# Work required:
Answer from the facilitator interview text:
(a) How many themes emerged from the stage 2 pre-interviews of the facilitators?
(b) Which busy periods are named as times to plan less training?
(c) What two ways were suggested to overcome the long travel distances to some bases?

# Provided text:
Sixteen facilitators were included in the interviews before the implementation of the training (stages 1 and 2). The demographic data of the participants are shown in Table 1.

Table 1 Demographics of the facilitators

Interviews before the implementation (Pre-interviews)

Seventeen themes emerged from stage 2 pre-interviews of the facilitators. Nine of these themes were related to the facilitators’ considerations about pedagogical issues in the development, delivery and ongoing improvement of the project. These are shown in Tables 2 and 3.

Table 2 Pedagogical considerations expressed in the interviews of the facilitators before the training (CRM, crew resource management)
Table 3 Individual and organisational factors, barriers and expedient factors expressed in the interviews with faculty before the simulation training period started

Pedagogical issues (Table 2)

Several facilitators mentioned the importance of including the whole crew in the development of training and considering all team members’ learning needs and their preferences for training topics. They felt this was important in order to be able to implement crew resource management (CRM) in the training. It was also suggested that the training should be optional rather than compulsory and use the most positive crew members as advocates for the training.

Some suggested that starting with more straightforward scenarios would ensure a safe start, after which the complexity of the training and the level of medical expertise needed could be increased. It was felt that it was important to establish a safe learning environment, since simulation training might be intimidating for some participants. The creation of a safe learning environment includes focusing on the goal of learning and emphasising that this is not testing. It was mentioned that conducting training at the end of the work week, when all crew members were “settled in” with each other, might make training less anxiety-inducing. The facilitators had high ambitions and mentioned that their own training and education in the simulation was essential to the success of the project.

The facilitators emphasised the importance of maintaining a high level of quality in the scenarios. In addition, they mentioned that the levels of difficulty of the scenarios should be adjusted to the crew members’ level of competence and that repetition of the scenarios should be avoided.

Crews

Table 3 shows the remaining eight themes from the interviews of the facilitators, which can be classified as expedient factors, barriers and suggestions for how to overcome these barriers. There were two major themes related to the crew members: workload and expectations/motivation. An excessive workload on the base was considered a barrier to the implementation of simulation training, but an inevitable one which had to be accepted. Some interviewees suggested that it could be overcome by being flexible in scheduling and planning less training in busy periods like mid-summer and holidays. Some facilitators were worried that it might be challenging to involve pilots, who are used to simulation training that focuses on non-technical skills, in this form of training which focuses on medical topics. An expressed fear was that this might worsen if the pilots had a marginal role in the simulations. It was mentioned that any crew members might feel stressed by having their performance exposed and might feel they have not fulfilled others’ expectations of their skills and knowledge.

Facilitators and leaders

The workload of the facilitators was also a theme in the interviews. Some facilitators were concerned that they were already busy with full-time clinical work and HEMS shifts. The prospect of having to spend time travelling a long distance to some of the bases was also a concern of some facilitators. One suggested way to overcome this was to involve facilitators from other bases. Another suggestion was to facilitate remotely via video link. The mooted advantages of these solutions were that they would share the workload as facilitators and facilitate mutual support. Some facilitators feared that they would not be able to conduct training, debrief and simulation well enough. These high personal expectations constituted a potential barrier, which they felt could be mitigated by training or collaboration with other facilitators. The facilitators mentioned that they felt that some leaders of the HEMS department might not fully support the project, and other leaders might find that it would compete with already existing simulation training taking place on the base. The costs of the project and the lack of funding for sustainability after the study period were also mentioned.

# Raw data:
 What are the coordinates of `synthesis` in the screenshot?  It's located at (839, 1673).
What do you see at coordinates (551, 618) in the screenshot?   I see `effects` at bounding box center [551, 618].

# Answer below:
(a) Seventeen.
(b) Mid-summer and holidays.
(c) Involving facilitators from other bases, and facilitating remotely via video link.